Review

kurz angerissen*

„War Dogs“ führt durch seinen dokumentarischen Ansatz und seine Drama-Elemente einen leichten Stilbruch oder -Riss im derb-komödiantischen Gesamtwerk Todd Phillips' mit sich, steht dabei aber eigentlich für eine Entwicklung mit Ansage. So mag der mit ernster Miene und Doppelbödigkeit erzählte Klamauk von „Hangover 3“ innerhalb der Reihe zwar befremdlich gewirkt haben, er lieferte aber eine nicht grundsätzlich falsche Rezeptur für einen potenziell funktionierenden Grenzgänger zwischen den Genres, der nun also mit dieser wahren Geschichte über zwei Waffenhändler nachgeliefert wird.
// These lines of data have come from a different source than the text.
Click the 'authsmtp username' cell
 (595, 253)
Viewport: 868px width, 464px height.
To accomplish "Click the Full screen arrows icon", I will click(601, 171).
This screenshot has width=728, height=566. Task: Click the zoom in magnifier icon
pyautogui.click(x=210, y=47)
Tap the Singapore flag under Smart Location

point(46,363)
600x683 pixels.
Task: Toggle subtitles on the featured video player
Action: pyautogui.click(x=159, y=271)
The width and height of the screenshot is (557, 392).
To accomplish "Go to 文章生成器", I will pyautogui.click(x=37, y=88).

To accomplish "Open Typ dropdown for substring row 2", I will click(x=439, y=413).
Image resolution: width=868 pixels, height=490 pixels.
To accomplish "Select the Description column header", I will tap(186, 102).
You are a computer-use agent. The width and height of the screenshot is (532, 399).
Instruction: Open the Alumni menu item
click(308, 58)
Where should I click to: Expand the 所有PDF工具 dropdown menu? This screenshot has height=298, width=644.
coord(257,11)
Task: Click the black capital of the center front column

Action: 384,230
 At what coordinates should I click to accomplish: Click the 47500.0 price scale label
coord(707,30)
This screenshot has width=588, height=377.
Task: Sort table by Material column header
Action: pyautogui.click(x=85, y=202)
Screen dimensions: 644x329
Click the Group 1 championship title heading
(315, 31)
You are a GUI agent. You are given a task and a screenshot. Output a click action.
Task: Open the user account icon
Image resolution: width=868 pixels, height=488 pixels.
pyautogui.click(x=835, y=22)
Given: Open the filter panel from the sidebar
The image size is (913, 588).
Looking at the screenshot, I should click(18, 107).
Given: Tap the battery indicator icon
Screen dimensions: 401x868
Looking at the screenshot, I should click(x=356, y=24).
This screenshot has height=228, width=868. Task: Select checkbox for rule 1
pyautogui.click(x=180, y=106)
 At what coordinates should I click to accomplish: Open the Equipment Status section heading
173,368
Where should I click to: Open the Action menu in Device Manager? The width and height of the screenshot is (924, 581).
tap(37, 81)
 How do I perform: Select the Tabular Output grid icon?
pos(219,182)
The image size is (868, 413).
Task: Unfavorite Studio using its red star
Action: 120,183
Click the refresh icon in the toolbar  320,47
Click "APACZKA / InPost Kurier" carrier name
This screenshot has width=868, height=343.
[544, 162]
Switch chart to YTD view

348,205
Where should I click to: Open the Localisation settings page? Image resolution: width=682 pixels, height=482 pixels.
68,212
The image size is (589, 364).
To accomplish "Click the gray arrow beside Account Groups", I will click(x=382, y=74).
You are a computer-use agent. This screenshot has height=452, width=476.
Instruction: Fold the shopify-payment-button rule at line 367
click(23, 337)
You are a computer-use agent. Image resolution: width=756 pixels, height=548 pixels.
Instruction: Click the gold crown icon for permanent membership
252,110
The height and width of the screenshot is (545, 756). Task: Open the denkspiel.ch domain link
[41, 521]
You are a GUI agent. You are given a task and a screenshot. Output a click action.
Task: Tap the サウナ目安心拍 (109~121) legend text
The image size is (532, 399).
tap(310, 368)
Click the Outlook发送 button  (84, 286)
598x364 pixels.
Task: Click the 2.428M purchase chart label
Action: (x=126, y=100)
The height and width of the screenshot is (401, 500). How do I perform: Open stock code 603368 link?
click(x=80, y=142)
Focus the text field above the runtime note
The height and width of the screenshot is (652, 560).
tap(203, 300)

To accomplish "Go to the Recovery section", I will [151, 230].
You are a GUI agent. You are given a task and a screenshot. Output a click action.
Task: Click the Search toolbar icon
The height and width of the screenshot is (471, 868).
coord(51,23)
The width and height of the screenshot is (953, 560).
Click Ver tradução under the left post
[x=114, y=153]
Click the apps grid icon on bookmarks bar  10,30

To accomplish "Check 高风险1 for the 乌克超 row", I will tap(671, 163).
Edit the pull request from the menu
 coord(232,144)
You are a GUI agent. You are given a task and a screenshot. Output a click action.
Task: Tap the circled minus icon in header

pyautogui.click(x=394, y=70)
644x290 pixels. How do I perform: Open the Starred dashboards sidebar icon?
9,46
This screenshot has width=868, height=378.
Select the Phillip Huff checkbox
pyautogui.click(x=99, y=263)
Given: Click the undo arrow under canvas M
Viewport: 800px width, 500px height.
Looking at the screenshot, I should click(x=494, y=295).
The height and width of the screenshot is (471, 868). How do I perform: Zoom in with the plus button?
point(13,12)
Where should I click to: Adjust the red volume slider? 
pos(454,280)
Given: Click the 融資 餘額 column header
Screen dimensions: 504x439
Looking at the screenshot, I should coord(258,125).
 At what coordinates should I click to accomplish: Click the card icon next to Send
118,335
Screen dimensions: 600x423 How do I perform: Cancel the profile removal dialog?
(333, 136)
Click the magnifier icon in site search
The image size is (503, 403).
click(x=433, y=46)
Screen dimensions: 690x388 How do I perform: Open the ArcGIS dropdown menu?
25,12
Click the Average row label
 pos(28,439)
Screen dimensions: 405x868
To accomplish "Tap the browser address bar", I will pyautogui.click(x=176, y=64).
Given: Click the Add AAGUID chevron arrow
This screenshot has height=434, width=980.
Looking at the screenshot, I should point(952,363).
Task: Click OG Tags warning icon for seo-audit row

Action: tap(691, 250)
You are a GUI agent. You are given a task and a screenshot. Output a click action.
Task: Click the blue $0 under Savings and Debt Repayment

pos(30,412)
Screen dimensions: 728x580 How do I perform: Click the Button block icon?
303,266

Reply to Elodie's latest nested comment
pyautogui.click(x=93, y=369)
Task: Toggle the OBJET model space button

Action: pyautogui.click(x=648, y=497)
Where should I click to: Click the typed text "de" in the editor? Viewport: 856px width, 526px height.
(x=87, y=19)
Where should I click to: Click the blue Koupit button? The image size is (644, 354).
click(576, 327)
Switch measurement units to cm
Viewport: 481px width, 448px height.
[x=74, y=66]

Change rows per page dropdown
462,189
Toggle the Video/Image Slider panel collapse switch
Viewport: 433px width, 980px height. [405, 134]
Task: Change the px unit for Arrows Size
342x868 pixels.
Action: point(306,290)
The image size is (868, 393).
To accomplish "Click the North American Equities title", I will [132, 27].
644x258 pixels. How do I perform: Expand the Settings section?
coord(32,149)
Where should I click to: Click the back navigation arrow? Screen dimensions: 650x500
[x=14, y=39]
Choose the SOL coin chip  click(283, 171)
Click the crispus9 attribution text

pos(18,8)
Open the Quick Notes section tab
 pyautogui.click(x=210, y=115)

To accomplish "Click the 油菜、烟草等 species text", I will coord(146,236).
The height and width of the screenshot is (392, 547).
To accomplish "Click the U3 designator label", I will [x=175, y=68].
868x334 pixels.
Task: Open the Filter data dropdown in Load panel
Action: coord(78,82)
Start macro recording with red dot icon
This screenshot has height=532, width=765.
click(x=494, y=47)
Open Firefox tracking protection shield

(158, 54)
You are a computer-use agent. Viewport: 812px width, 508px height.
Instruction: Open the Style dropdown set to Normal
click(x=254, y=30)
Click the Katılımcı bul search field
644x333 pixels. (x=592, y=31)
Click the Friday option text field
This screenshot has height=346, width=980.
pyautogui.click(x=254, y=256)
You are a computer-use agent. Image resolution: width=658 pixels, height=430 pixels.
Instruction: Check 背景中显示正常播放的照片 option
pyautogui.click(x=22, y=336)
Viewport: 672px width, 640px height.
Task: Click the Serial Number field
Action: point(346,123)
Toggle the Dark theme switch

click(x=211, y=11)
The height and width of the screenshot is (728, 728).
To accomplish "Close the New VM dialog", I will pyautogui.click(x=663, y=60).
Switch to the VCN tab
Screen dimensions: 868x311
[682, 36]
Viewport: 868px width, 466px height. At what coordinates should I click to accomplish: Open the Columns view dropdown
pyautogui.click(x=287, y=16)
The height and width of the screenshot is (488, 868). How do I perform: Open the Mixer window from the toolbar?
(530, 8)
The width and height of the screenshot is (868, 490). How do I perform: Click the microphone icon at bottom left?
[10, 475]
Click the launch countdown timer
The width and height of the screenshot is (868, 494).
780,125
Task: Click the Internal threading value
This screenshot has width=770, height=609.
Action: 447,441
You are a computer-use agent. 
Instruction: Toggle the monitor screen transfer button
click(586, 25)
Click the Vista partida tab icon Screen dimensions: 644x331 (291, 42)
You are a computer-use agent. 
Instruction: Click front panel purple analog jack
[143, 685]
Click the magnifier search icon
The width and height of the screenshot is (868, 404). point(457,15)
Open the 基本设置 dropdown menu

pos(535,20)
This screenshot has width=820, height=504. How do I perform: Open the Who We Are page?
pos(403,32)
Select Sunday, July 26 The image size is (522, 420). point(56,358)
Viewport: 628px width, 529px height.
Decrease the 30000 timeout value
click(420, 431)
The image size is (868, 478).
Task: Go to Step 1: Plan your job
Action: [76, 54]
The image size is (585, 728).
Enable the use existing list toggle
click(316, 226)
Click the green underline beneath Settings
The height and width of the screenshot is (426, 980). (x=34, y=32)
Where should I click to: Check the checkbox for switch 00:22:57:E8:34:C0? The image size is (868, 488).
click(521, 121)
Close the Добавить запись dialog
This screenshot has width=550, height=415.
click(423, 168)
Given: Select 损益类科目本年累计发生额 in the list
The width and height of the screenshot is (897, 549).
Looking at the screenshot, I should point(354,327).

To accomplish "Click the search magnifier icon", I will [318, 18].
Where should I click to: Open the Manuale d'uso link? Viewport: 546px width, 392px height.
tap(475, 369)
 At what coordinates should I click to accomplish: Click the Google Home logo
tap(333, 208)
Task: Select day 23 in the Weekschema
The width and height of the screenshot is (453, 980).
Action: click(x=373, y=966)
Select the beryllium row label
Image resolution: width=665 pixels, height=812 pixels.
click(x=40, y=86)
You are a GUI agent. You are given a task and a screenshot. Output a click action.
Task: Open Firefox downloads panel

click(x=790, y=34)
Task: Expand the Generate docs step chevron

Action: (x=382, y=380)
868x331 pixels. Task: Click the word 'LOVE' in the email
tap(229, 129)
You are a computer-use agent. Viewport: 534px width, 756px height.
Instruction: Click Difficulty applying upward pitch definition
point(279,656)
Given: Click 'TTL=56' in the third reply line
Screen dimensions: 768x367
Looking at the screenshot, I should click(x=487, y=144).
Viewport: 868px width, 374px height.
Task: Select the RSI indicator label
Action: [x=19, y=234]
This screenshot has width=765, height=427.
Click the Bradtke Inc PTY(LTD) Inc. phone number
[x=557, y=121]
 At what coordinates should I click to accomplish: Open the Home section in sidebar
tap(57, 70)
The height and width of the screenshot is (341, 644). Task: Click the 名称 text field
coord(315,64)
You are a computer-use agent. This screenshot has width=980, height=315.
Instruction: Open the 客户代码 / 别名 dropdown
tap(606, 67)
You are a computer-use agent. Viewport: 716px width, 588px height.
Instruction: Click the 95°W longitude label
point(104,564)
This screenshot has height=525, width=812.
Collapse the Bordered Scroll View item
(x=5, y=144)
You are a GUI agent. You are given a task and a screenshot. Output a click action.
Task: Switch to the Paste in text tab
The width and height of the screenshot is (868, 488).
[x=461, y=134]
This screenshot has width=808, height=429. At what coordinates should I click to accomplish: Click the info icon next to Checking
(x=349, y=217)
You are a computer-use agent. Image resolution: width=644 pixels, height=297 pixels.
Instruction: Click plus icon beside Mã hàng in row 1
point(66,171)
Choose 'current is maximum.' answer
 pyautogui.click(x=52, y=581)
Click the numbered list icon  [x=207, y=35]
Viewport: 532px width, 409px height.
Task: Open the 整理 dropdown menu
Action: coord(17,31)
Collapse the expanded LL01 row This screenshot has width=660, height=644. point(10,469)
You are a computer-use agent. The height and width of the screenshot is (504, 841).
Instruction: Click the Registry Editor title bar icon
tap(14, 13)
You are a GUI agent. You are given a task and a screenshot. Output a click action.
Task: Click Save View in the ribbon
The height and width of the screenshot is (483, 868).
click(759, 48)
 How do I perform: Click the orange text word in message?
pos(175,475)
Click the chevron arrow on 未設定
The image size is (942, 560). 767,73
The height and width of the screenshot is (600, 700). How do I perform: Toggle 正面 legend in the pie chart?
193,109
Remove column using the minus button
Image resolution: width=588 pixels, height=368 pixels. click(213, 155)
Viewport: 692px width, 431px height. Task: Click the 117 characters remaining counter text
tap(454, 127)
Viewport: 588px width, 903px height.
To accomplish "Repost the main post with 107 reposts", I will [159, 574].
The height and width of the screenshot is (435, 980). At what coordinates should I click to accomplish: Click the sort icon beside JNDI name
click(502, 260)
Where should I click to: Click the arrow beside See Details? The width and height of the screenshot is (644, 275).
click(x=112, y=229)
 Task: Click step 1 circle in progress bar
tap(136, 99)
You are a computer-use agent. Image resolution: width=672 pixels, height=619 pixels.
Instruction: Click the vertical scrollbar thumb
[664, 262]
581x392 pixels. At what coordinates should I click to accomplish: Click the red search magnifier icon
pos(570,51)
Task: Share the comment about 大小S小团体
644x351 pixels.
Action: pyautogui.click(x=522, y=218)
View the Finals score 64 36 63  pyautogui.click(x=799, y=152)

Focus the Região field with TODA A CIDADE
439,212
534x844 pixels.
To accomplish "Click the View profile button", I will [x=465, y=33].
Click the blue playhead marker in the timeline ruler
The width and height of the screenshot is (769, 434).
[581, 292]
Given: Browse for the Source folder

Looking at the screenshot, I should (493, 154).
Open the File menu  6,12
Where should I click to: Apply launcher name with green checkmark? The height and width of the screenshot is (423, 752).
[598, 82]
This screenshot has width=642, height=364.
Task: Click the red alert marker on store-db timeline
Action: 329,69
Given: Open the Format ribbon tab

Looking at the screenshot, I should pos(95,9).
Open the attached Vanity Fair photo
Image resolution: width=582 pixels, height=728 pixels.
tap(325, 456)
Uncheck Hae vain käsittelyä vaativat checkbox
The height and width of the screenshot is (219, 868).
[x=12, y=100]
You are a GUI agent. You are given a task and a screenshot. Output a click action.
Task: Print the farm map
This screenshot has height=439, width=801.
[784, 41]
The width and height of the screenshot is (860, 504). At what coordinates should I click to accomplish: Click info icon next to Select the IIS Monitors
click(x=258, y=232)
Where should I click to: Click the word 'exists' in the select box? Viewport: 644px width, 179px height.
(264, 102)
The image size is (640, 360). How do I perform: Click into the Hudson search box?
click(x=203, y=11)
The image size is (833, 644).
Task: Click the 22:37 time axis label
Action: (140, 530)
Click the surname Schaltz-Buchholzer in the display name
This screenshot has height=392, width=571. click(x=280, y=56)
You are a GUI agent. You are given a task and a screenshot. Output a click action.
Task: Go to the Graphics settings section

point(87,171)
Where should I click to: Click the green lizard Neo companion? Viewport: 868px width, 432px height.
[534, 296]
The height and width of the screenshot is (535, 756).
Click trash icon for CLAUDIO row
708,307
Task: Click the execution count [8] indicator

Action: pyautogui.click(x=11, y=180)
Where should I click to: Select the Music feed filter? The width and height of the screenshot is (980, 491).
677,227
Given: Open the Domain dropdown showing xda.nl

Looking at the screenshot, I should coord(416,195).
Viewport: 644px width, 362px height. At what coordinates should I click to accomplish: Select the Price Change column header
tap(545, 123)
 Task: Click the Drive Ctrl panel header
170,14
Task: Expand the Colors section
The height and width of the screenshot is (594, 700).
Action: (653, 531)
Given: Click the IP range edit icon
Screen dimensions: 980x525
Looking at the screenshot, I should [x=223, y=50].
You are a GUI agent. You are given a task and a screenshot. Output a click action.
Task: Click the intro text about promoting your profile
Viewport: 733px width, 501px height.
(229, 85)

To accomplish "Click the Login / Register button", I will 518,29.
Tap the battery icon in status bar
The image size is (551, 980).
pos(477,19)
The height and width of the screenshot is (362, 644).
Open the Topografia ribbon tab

Von „Lord Of War“ kennt man die Thematik und den zynischen Unterton, von „Blow“ (und natürlich dem hier mehrfach zitierten „Scarface“) die Dramaturgie, von Phillips selbst bereits die stilisierte Optik. Neue Gebiete werden also nicht erkundet, jedoch begibt man sich gemeinsam mit dem charakterstarken Doppel Miles Teller / Jonah Hill auf eine spannende Tour ins Ungewisse. Denn wenn man sich das Ergebnis ansieht, kann man beim Dreh unmöglich vorausgesehen haben, welche Wirkung es nach Fertigstellung einmal haben würde.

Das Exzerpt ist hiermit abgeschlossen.